If you’re suffering from depression in the U.S., chances are the only treatment you’ll get is from your primary care doctor. Half the time, that’s not enough, report Cathy Sherbourne, PhD, and colleagues at RAND Corp.

The data come from a study in which the researchers tested ways to improve primary care doctors’ depression treatment. By teaching them better use of psychiatric medication — and by lowering the cost of referral to psychotherapy — they did improve. But overall, primary care wasn’t enough for many people suffering from depression.

“In a diverse sample of depressed patients in managed primary care practices who received two courses of at least minimally appropriate treatment for their depression, almost half remain depressed,” Sherbourne and colleagues report. Their findings appear in the March/April issue of General Hospital Psychiatry.

Appropriate Depression Treatment Rare

Sherbourne’s team looked at the records of 1,248 depressed patients. Of these, only 542 people got what the researchers considered “minimally appropriate care.” They defined this as four or more specialty counseling visits in a six-month period, and/or at least two months of properly dosed antidepressants.

Those who got this minimal care usually got a lot more. They averaged not just four, but 12.5 therapy visits in six months. Those who didn’t get minimal care usually got a lot less. They averaged 0.4 therapy visits in six months.

But this minimal care wasn’t enough. Nearly half the patients who got such care — for at least two of three six-month periods — were still depressed 18 months later.

Those who didn’t respond to depression treatment tended to be those who were most depressed and most suicidal. They also tended to have more psychiatric symptoms — especially anxiety. And they were more likely to stop taking their medication before their doctors told them to.

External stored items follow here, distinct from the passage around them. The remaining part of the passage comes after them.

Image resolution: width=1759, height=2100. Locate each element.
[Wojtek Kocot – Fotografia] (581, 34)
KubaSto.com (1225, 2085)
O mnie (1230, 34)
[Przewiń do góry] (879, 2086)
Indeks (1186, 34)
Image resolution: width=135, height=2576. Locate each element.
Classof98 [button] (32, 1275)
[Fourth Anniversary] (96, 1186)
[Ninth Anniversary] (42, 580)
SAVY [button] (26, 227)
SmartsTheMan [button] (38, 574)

It’s important to note the current guidelines call for continuing depression treatment for at least four to nine months after depression symptoms resolve. This is done to help prevent a relapse.

Unemployment Linked to Depression

Those who didn’t respond to depression treatment also tended to have another thing in common: They were out of work.

It’s likely that being depressed makes it hard to hold down a job. But it might work the other way, too. Having a job may help keep depression at bay.

“Work itself may be ‘therapeutic,'” Sherbourne and colleagues note. “One might evaluate whether employment rehabilitation coupled with more traditional medical therapies will increase the rate of recovery in such patients.”

Needed: Change in Depression Treatment System

Most people with depression have few options other than to see their primary care doctor. So what can be done?

There’s strong evidence that people suffering “treatment-resistant” depression need both medication and psychotherapy.

Sherbourne and colleagues conclude that it will take “either marked changes in the delivery infrastructure to make both treatments available, or grater integration of primary care with mental health specialty practices to facilitate combined treatments.”